◆ Given data:
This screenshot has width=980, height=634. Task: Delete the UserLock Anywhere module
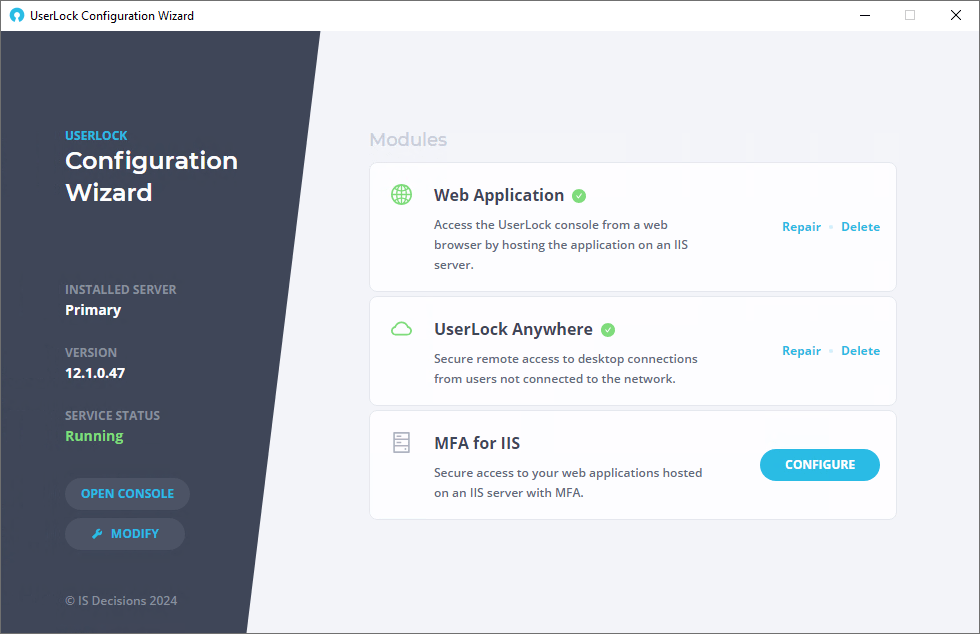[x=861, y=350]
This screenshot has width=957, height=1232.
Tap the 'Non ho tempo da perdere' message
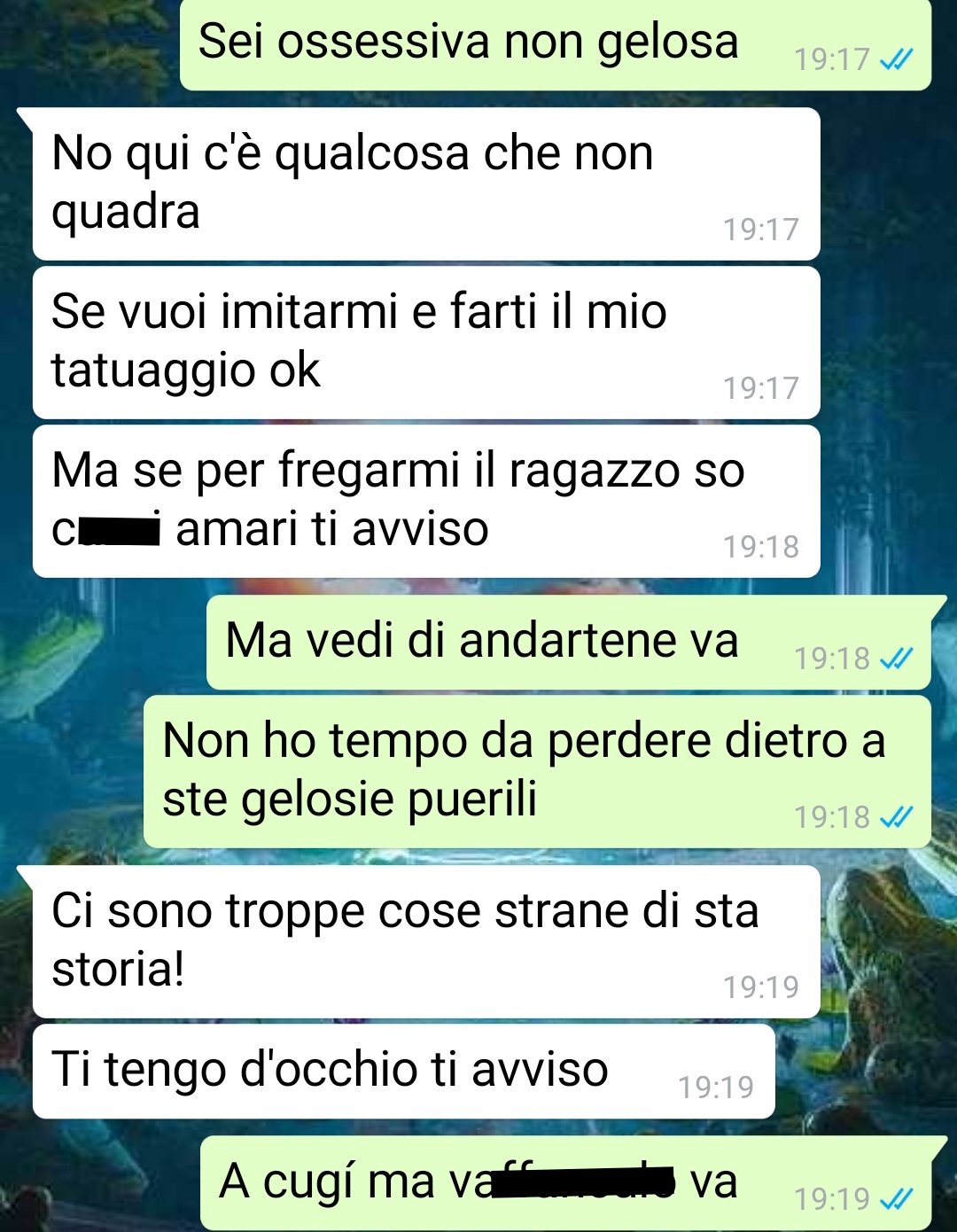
==
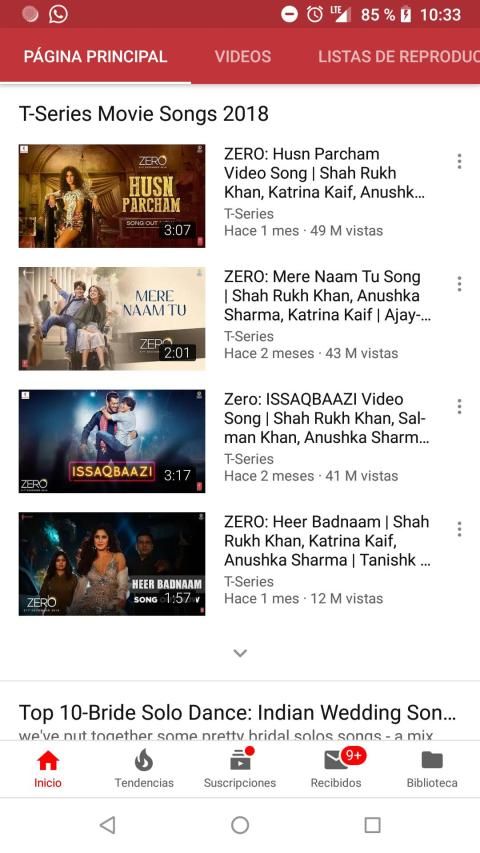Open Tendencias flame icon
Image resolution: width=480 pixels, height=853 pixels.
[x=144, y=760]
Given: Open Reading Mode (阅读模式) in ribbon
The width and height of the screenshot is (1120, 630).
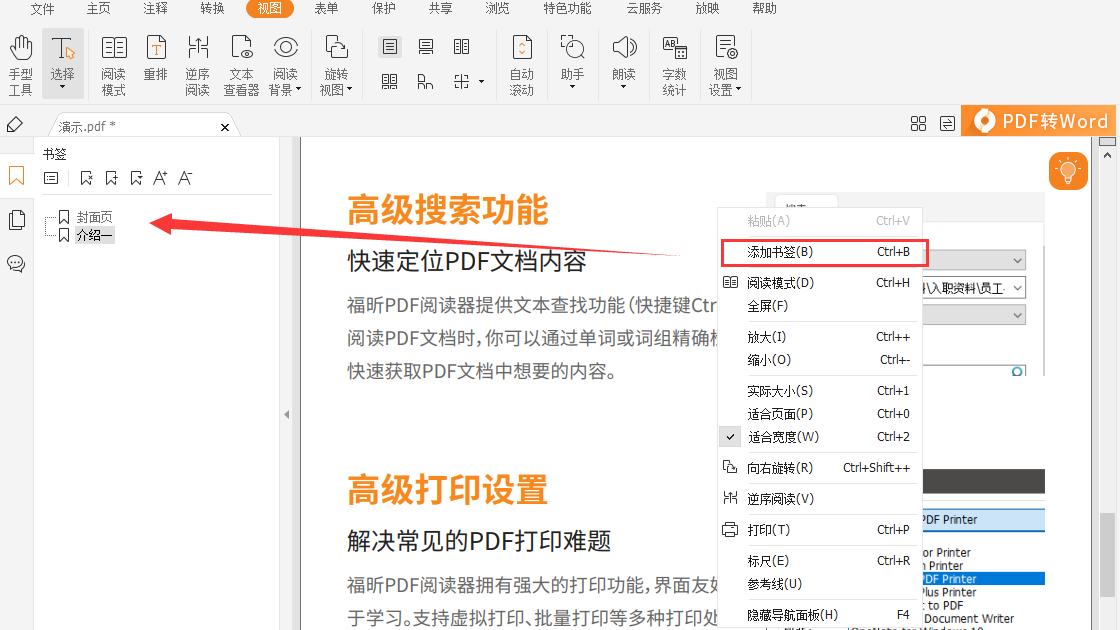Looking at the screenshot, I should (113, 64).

◆ Work order:
Could you retype exactly the lines above, starting at the line that contains "This screenshot has width=957, height=1232." and ending at the line that contains "Tap the 'Non ho tempo da perdere' message", and nothing more?

◆ Solution to this problem:
This screenshot has width=957, height=1232.
Tap the 'Non ho tempo da perdere' message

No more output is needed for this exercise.